Question

A 2.7-cm-tall object is 20 cm to the left of a lens with a focal length of 10 cm . A second lens with a focal length of 48 cm is 52 cm to the right of the first lens.
A. Calculate the distance between the image and the second lens.B.Calculate the image height.

Answer 1

Answer

given,

height of object = 2.7 cm

distance left of lens (u₁)= 20 cm

focal length of lens(f₁)= 10 cm  

the distance of image

$\dfrac{1}{f_1}=\dfrac{1}{u_1}+\dfrac{1}{v_1}$

$\dfrac{1}{v_1}=\dfrac{1}{f_1}-\dfrac{1}{u_1}$

$\dfrac{1}{v_1}=\dfrac{1}{10}-\dfrac{1}{20}$

   v₁ = 20 cm

magnification of first lens

$m_1= -\dfrac{v}{u}$

$m_1=-\dfrac{20}{20}$

    m₁ = -1

distance of object from the second lens

   u₂ = 52-20 = 32 cm

   f₂ = 48 cm

now,

$\dfrac{1}{f_2}=\dfrac{1}{u_2}+\dfrac{1}{v_2}$

$\dfrac{1}{v_2}=\dfrac{1}{f_2}-\dfrac{1}{u_2}$

$\dfrac{1}{v_2}=\dfrac{1}{48}-\dfrac{1}{52}$

   v₁ = 624 cm

magnification of first lens

$m_1= -\dfrac{v}{u}$

$m_1=-\dfrac{624}{52}$

    m₁ = -12

total magnification

m = m₁ m₂

m = (-1)(-12)

m = 12

height of image

$m =-\dfrac{h'}{h}$

$12=-\dfrac{h'}{2.7}$

h' = -32.4 cm

a) distance between image and second lens is equal to 624 cm

b) height of image is equal to 32.4 cm

**Brief 1**
Print the stretch of the lens problem from "A 2.7-cm-tall object" through "the image height.".
**Brief 2**
Answer these questions from the lens problem:
(a) How tall is the object?
(b) What is the focal length of the first lens?
(c) What is the focal length of the second lens?
The records that follow come from a separate source.

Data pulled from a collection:
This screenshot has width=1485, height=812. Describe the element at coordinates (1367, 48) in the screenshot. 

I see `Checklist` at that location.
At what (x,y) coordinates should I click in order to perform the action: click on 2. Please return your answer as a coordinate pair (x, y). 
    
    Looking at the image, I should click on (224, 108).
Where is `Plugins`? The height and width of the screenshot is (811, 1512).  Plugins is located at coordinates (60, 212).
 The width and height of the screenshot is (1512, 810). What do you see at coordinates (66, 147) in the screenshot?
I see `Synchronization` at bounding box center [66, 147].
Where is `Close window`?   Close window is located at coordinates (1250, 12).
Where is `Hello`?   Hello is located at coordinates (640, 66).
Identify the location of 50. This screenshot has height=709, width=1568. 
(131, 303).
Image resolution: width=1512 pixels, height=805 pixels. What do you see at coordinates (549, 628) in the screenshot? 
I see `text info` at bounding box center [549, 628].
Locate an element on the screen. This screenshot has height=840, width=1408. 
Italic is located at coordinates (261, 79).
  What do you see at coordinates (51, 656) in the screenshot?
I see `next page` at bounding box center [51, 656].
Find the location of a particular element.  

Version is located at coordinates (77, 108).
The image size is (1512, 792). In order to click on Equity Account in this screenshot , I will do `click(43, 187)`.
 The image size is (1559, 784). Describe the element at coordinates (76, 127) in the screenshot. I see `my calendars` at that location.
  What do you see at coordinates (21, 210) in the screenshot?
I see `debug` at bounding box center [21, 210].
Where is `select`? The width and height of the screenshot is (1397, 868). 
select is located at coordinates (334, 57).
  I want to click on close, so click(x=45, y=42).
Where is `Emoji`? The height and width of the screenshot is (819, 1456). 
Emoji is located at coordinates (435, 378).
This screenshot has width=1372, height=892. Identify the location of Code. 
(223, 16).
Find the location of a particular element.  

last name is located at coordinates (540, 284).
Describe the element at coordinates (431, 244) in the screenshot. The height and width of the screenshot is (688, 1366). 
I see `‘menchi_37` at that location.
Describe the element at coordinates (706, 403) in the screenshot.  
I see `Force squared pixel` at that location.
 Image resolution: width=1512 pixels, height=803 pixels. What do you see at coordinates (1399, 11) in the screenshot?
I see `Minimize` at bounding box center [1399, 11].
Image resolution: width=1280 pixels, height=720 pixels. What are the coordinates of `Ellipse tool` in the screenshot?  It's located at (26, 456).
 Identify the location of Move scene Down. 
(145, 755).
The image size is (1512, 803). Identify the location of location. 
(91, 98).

**Answer box 1**
A 2.7-cm-tall object is 20 cm to the left of a lens with a focal length of 10 cm . A second lens with a focal length of 48 cm is 52 cm to the right of the first lens.
A. Calculate the distance between the image and the second lens.B.Calculate the image height.

**Answer box 2**
(a) 2.7 cm
(b) 10 cm
(c) 48 cm